Superfund Research Program
Two Texas A&M University (TAMU) Superfund Research Program (SRP) Center projects are translating their research to help communities facing impacts and health risks from climate-related disasters, such as wildfires and flooding. These projects are improving community assessments and resilience planning in areas facing these challenges.
For example, their earlier work helped inform a recent guide for local municipalities called Climate Change, Health, and Equity: A Guide for Local Health Departments, produced by the Public Health Institute Center for Climate Change and Health. The guide cites a project led by Katie Kirsch and Jennifer Horney, Ph.D., of the University of Delaware. Kirsch and Horney are now members of the TAMU community engagement core (CEC), with Horney serving as the CEC leader.
The guide suggests actions that municipalities can take when wildfires occur, citing the team's findings from a Community Assessment for Public Health Emergency Response (CASPER) survey following a large wildfire in Bastrop, Texas in 2011. Their work showed how the CASPER survey quickly provides household-level information about community needs after a disaster at a relatively low cost and informs decision making for preparedness, planning, and recovery.

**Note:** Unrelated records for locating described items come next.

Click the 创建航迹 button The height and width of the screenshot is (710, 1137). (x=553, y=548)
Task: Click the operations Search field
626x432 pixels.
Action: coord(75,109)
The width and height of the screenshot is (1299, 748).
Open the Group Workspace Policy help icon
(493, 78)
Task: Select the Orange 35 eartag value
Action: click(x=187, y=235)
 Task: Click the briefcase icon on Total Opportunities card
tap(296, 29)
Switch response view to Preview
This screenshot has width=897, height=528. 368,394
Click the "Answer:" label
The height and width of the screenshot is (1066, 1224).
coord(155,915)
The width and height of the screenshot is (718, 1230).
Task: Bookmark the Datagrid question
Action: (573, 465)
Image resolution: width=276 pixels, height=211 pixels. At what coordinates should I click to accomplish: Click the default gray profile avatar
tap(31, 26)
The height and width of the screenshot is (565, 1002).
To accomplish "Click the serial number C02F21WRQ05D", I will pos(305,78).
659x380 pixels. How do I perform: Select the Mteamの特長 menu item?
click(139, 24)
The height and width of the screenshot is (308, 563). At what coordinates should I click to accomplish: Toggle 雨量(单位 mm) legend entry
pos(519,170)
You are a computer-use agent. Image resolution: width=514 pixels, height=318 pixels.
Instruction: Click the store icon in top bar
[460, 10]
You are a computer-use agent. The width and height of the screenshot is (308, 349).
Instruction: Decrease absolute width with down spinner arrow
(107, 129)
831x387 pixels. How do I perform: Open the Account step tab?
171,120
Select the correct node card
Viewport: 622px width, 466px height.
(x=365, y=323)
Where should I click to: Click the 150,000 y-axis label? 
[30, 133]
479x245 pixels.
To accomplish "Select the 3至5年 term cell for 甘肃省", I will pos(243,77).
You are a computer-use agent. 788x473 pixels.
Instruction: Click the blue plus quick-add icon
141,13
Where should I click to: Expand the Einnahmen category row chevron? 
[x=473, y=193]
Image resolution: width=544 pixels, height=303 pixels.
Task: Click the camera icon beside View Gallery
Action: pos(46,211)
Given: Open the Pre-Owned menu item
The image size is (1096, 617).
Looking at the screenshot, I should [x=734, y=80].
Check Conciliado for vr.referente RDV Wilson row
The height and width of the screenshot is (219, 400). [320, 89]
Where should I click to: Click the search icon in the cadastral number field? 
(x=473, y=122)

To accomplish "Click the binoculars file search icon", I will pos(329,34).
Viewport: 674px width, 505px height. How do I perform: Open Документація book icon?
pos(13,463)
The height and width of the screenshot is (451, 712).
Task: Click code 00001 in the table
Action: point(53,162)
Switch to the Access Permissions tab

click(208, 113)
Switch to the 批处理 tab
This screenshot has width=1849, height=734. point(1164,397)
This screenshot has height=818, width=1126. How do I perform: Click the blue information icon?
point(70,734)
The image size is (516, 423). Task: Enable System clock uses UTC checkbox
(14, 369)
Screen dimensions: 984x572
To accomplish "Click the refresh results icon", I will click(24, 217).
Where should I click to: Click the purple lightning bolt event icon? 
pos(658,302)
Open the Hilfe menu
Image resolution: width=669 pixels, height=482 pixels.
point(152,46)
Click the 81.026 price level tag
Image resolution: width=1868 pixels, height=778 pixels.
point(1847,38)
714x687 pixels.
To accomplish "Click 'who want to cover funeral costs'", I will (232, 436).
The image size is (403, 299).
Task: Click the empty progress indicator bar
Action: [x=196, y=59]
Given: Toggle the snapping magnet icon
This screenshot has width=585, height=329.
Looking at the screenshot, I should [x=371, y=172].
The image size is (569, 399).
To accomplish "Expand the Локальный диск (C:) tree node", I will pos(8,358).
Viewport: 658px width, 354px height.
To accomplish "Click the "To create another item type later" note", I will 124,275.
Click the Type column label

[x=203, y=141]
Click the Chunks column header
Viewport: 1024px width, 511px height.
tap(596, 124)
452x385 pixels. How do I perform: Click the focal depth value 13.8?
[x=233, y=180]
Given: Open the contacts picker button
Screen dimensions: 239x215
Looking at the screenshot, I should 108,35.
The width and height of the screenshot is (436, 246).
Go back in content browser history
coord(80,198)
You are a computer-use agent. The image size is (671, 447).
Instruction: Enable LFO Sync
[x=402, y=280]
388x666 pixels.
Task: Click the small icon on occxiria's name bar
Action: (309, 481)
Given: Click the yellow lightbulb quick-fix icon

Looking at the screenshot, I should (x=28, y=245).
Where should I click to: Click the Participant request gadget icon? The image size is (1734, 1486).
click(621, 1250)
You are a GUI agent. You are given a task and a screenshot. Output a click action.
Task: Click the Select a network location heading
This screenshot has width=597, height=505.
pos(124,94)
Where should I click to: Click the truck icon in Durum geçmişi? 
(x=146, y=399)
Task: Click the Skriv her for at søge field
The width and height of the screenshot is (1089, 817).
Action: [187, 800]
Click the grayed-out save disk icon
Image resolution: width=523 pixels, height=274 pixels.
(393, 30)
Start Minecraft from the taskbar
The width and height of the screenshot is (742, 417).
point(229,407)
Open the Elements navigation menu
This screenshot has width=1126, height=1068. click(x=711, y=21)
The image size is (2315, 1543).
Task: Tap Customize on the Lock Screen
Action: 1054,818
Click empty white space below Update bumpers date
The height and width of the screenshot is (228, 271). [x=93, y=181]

Horney also worked with another TAMU SRP researcher, Galen Newman, Ph.D., to help develop a Resilience Scorecard for the Department of Homeland Security's Coastal Resilience Center. Newman is an associate professor in the TAMU Department of Landscape Architecture & Urban Planning and a member of the TAMU CEC. They applied the scorecard in the Geodesign process to assess flood vulnerability and develop a resilient master plan for League City, Texas. Geodesign is an approach to community development planning that integrates several fields of science in strategies that anticipate climate-related impacts like rising sea levels. The scorecard uses projections for the 100-year floodplain based on the anticipated sea-level rise by 2100.
The TAMU SRP Center is developing and applying tools to address hazardous exposures during environmental emergencies to help communities measure impacts and prevent problems in the future. Specifically, it is focused on understanding how flooding during natural disasters might redistribute hazardous substances. These projects illustrate how the TAMU CEC is translating its research to help towns, cities, and community members better protect their health.